— Begin SUPPLIED TEXT —

An early-year tumble in major U.S. stock indexes has some investors searching for safety by dumping shares of high-growth technology stocks for stodgier businesses that pay shareholders cash, including banks, oil companies and telecoms.
Through Feb. 4, the S&P 500 High Yield Dividend Index—made up of the S&P 500’s top 80 dividend-paying companies—was up 2.1% including dividends, compared with a negative total return of 5.5% for the broad benchmark through Friday. The average dividend-paying stock in the S&P 500 rose by 6.6 percentage points more than nonpayers in January, the biggest margin favoring payers in 17 years, according to S&P Dow Jones Indices.
Rising inflation and the prospect of the first interest-rate increases by the Federal Reserve in more than three years has raised questions about the economy’s durability. Income-generating stocks are seen as a safe harbor from those worries, analysts said, while once-highflying stocks, including some tech behemoths’ shares, have been laid low as investors try to select tomorrow’s winners and losers.
The S&P 500 and the Nasdaq Composite suffered through their worst January in more than a decade as big tech stocks slid. The indexes are down 5.9% and 10%, respectively, this year, while the Dow Jones Industrial Average is down 3.4%. Meanwhile, shares of energy giant Exxon Mobil Corp. and regional bank People’s United Financial Inc. are up double-digit percentages. Both have dividend yields of at least 3.6%, almost three times higher than the S&P 500’s.

— End SUPPLIED TEXT —

## WORK INSTRUCTIONS:
(a) From the article on dividend stocks, write out the passage that begins with the words "An early-year tumble" and ends with "companies and telecoms.".
(b) Answer these questions from the article on dividend stocks:
(i) How many companies make up the S&P 500 High Yield Dividend Index?
(ii) By what percentage is the Dow Jones Industrial Average down this year?
(iii) Which two companies are named as having shares up double-digit percentages?

— Begin GIVEN RECORDS —

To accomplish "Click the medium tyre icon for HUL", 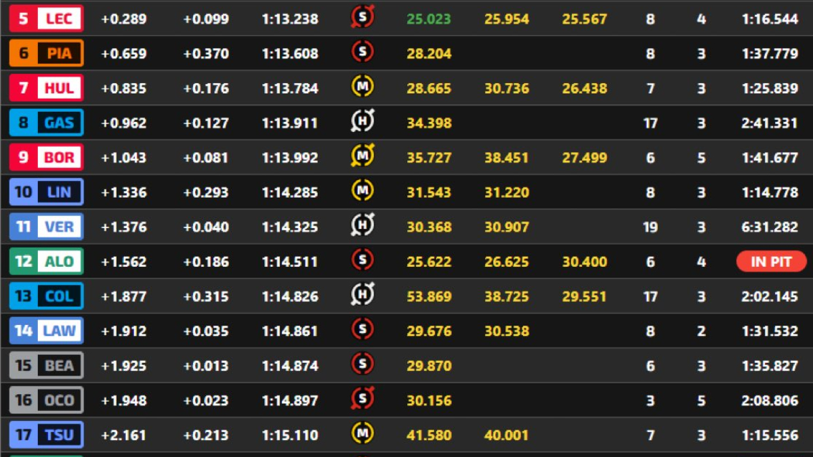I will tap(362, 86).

— End GIVEN RECORDS —
— Begin GIVEN RECORDS —

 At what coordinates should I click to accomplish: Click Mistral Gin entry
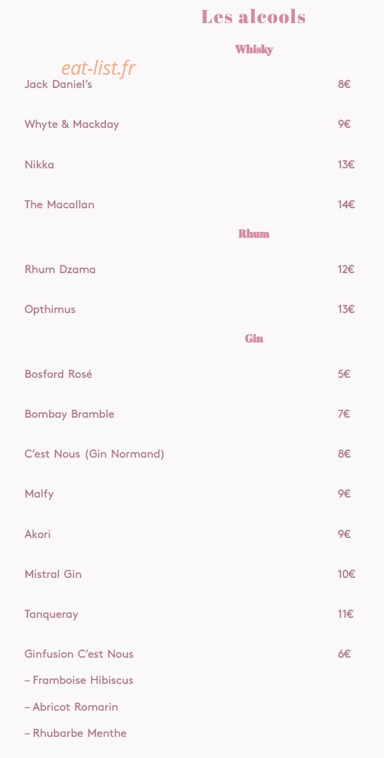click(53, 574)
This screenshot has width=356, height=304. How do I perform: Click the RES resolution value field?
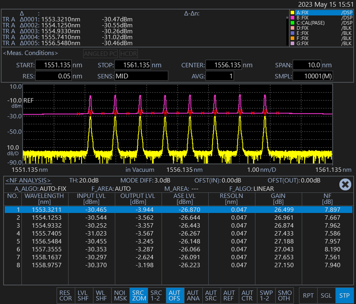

— End GIVEN RECORDS —

## SOLUTIONS TO EACH TASK:
(a)
An early-year tumble in major U.S. stock indexes has some investors searching for safety by dumping shares of high-growth technology stocks for stodgier businesses that pay shareholders cash, including banks, oil companies and telecoms.

(b)
(i) 80
(ii) 3.4%
(iii) Exxon Mobil Corp. and People's United Financial Inc.